Other Active Use Cases
Shepherd is running similar experiments for a fintech company targeting “household CFOs” — parents managing chores, allowances, safety tracking, and family calendaring in one app — and for a long-standing financial publisher serving both institutional and DIY investors.
In both cases, the common thread is access. These are audiences that take weeks to recruit and thousands of dollars to reach properly. Digital Twins compresses that timeline dramatically.
“Being able to go directly into asking questions is huge,” McBeth said.
The Trust Question
AI-generated research sounds useful right up until you ask: but can you actually trust it?
Shepherd spent a significant portion of its testing period running validation checks — comparing Digital Twins outputs against historical research, first-party customer data, and live surveys conducted in parallel.
The alignment held up.
“We’re actually getting a lot of the same feedback,” McBeth said. “There isn’t a big delta between how they’re responding as a twin and how we’re seeing them show up in real life.”
That’s not a small claim.

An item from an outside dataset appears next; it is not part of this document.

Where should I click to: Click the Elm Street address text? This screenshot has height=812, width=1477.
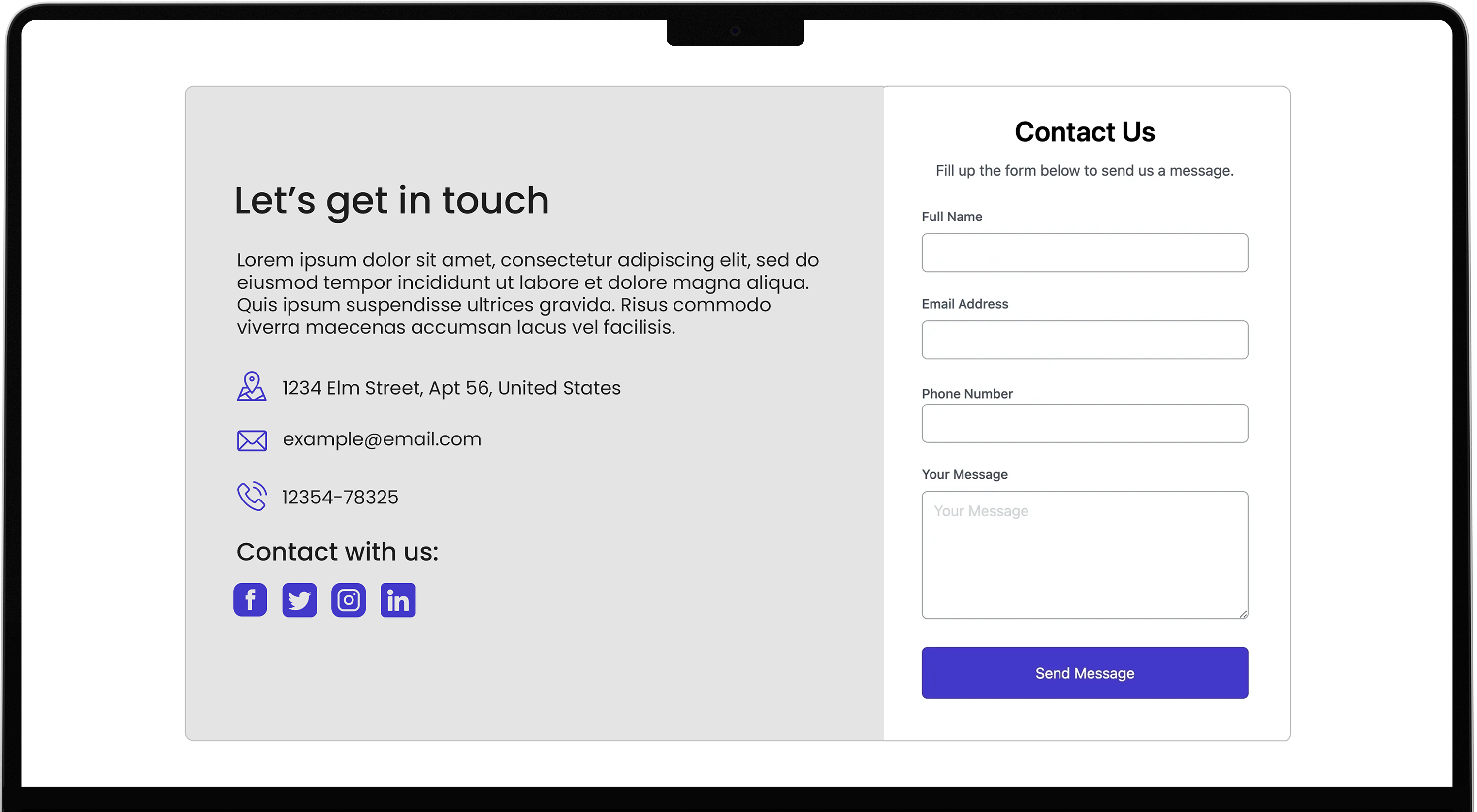click(451, 388)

It suggests the behavioral foundation is doing real work — that the AI responses aren’t just plausible-sounding noise, but reflections of actual audience patterns.
What It Doesn’t Replace
Digital Twins isn’t a full-stack research replacement. Shepherd still runs surveys and qualitative interviews when clients need hard validation or regulatory-grade confidence.
The smarter framing is this: Digital Twins tells you where to look before you spend the money to look properly.

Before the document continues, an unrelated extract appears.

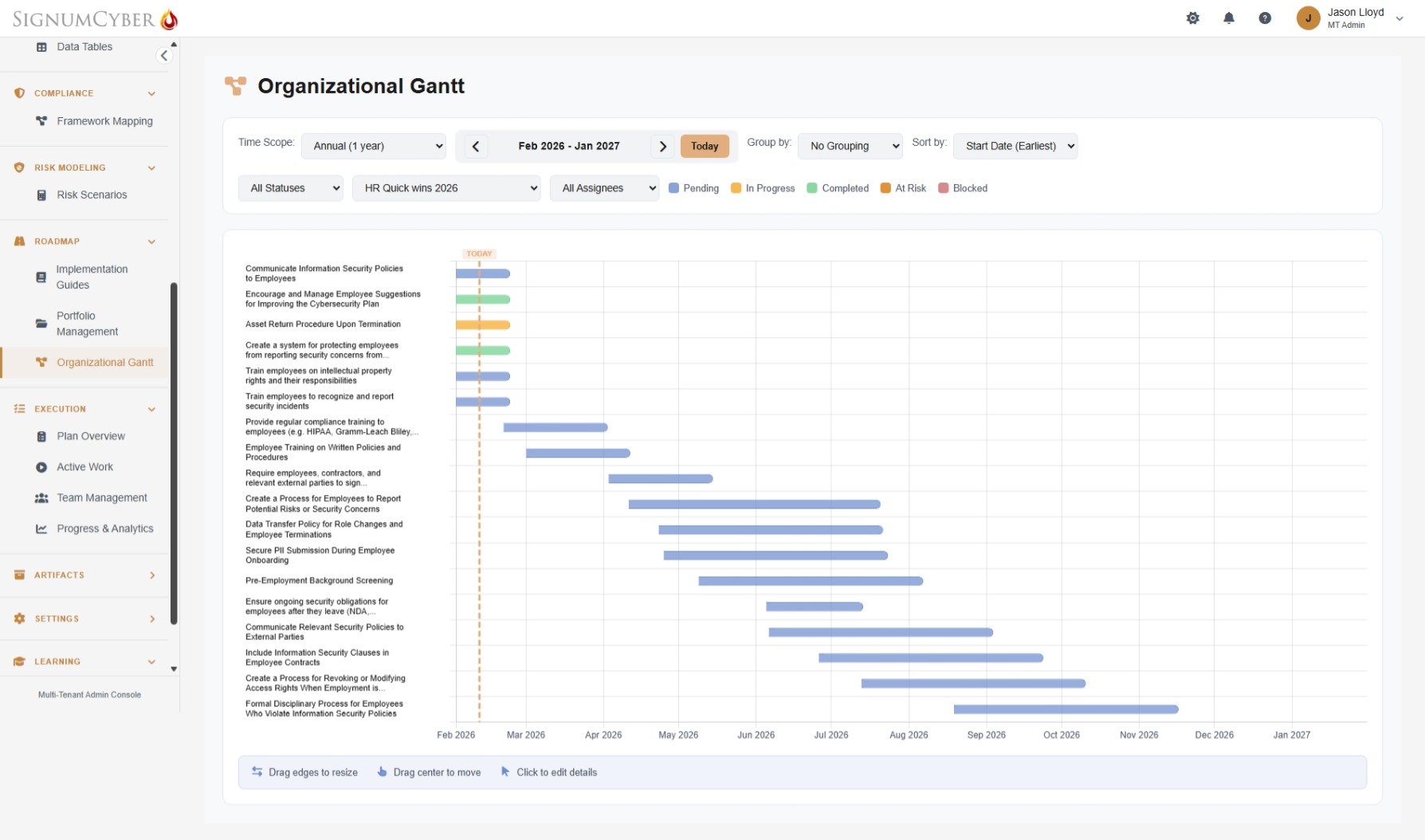Open the All Assignees dropdown
Viewport: 1425px width, 840px height.
pos(604,188)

It’s a pressure-testing layer. A faster way to kill bad assumptions and surface the hypotheses worth pursuing. The research equivalent of a staging environment before you push to production.
The Bigger Picture
Audience segmentation is getting more specialized. Timelines are getting shorter. The gap between “we need an insight” and “we need to act on it” keeps narrowing.
Tools that can simulate research-grade audience behavior — grounded in real behavioral data, not statistical averages — are going to become a standard part of the strategy toolkit.
StatSocial is betting that the behavioral graph is the moat. The AI layer is the interface. And for agencies like Shepherd, the combination is already changing what’s possible before a single focus group is scheduled.
The most valuable research insight isn’t always the one that confirms what you thought. Sometimes it’s the one that arrives fast enough to actually change the plan.